A long, carefully detailed description, including alternative methods of constructing certain parts, was given "under five divisions corresponding force its five principal parts, viz.: 1, Frame; 2, The Cylinder; 3, The Breastwork; 4, The Clearer; 5, The Hopper."

Whitney closes his description with the following statement:

The foregoing is a description of the match for cleansing cotton alluded to in a petition of the subscriber, dated Philadelphia, June 20th, 1793, and lodged in the office of the Secretary of State, all alleging that he, the subscriber, is the inventor p551of the said machine, and signifying his desire of obtaining an exclusive property in the same.4

According to law a model was required for deposition in the Patent Office, and on November 16, 1793, Thomas Jefferson wrote to Whitney at New Haven, as follows:

Germantown, Nov. 16, 1793.

Sir:

Your favor of Oct. 19 enclosing a drawing of your cotton gin was received on the 6th inst. The only requisite of the law now uncomplied with is the forwarding of a model, which being received, your patent may be made out and delivered to you immediately. As the State of Virginia, of which I am, carries on household manufacture of cotton to a great extent, as I also do myself, and one of greatest embarrassments is the cleaning the cotton of the seeds, I feel a considerable interest in the success of your invention for family use. Permit me, therefore to ask information from you on these points: Has the machine been thoroughly tried in the ginning of cotton, or is it yet but a machine of theory? What quantity of cotton has it cleaned on an average of several days, and worked by hand, and by how many hands? What will be the cost of one of them to be worked by hand? Favorable answers to these questions would induce me to engage one of them to be forwarded to Richmond for me.

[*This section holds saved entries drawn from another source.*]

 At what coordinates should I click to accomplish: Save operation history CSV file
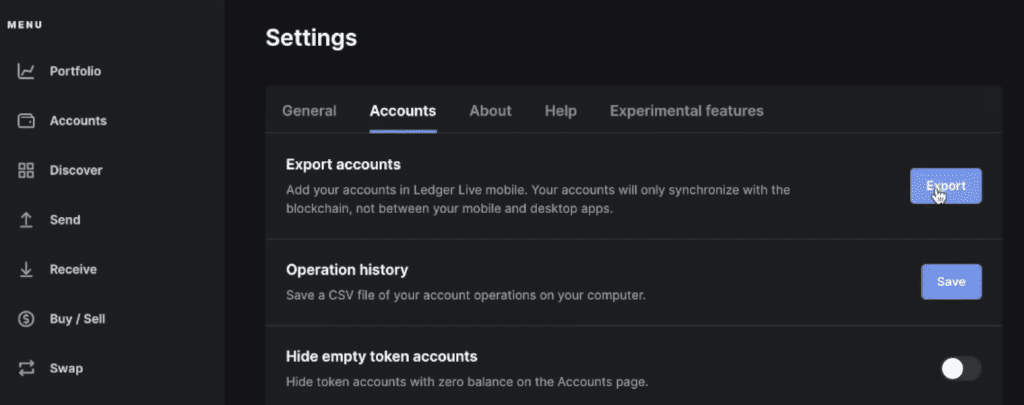(950, 282)
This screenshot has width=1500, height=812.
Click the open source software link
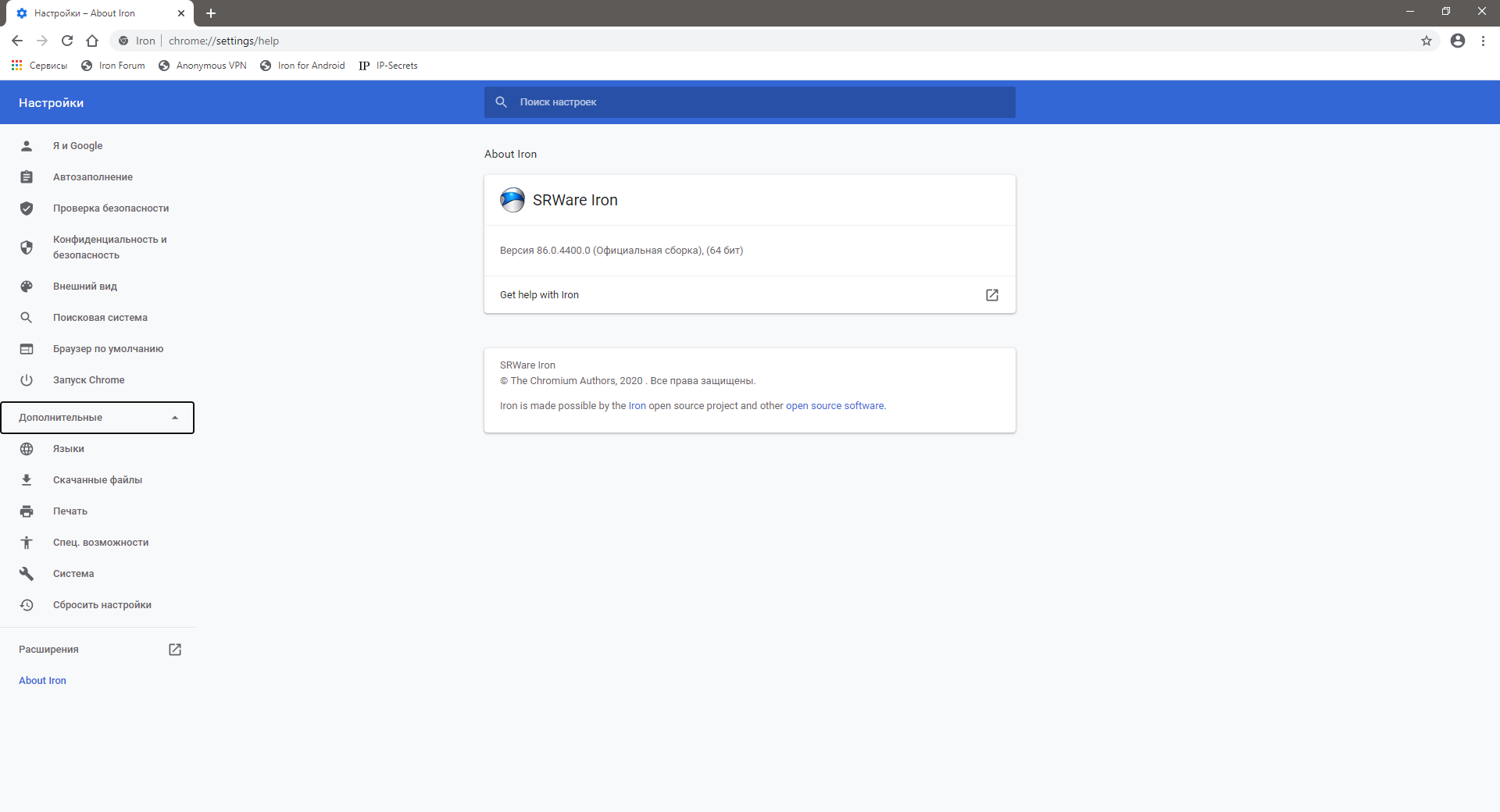coord(835,406)
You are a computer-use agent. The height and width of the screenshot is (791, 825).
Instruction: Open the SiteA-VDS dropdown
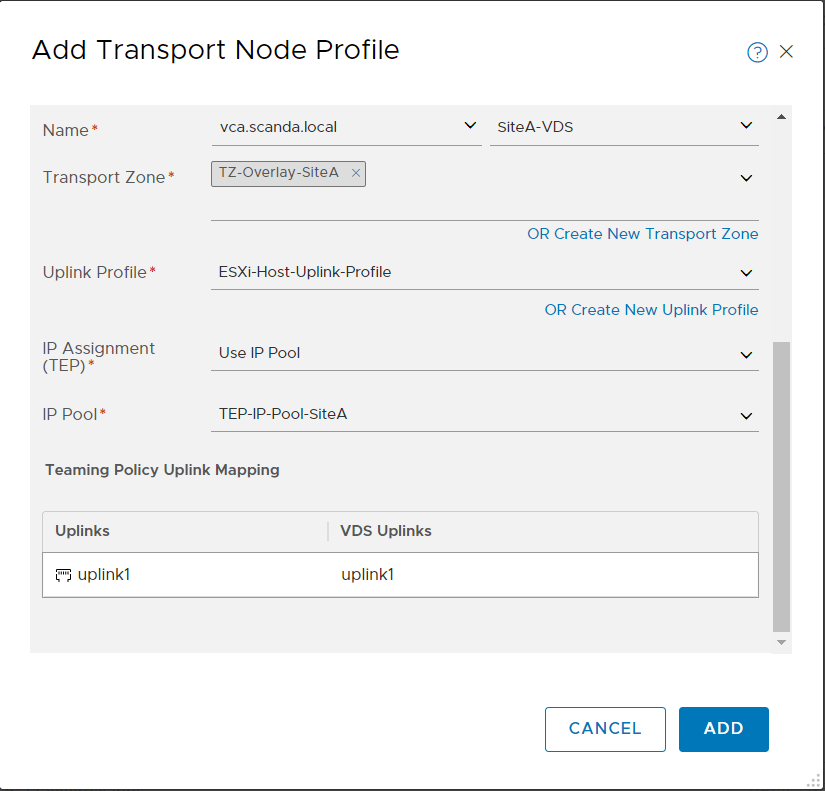624,127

Wishing to hear from you on the subject, I am, Sir,

Your most obed't servant

Th. Jefferson.5

The personal interest shown by Jefferson prompted Whitney to answer his questions on November 24, 1793, in the following words:

It is about a year since I first turned my attention to constructing this machine, at which time I was in the State of Georgia. Within about ten days after my first conception of the plan, I made a small, though imperfect model. Experiments with this encouraged me to make one on a larger scale; but the extreme difficulty of procuring workmen and proper material in Georgia prevented my completing the larger one until sometime in April last. This, though much larger than my first attempt, is not above one‑third as large as the machines may be made with convenience. The cylinder is only 2 feet 2 inches in lenghº and six inches in diameter. It is turned by hand, and requires the strength of one man to keep it in constant motion. It is the stated task of one negro to clean 50 weight (I mean 50 pounds after it is separated from the seed), of the green seed cotton per day.6

It is evident that Whitney was delayed in preparing the model for the Patent Office, as the patent was not issued until March 14, 1794. All of this time Whitney was in New Haven.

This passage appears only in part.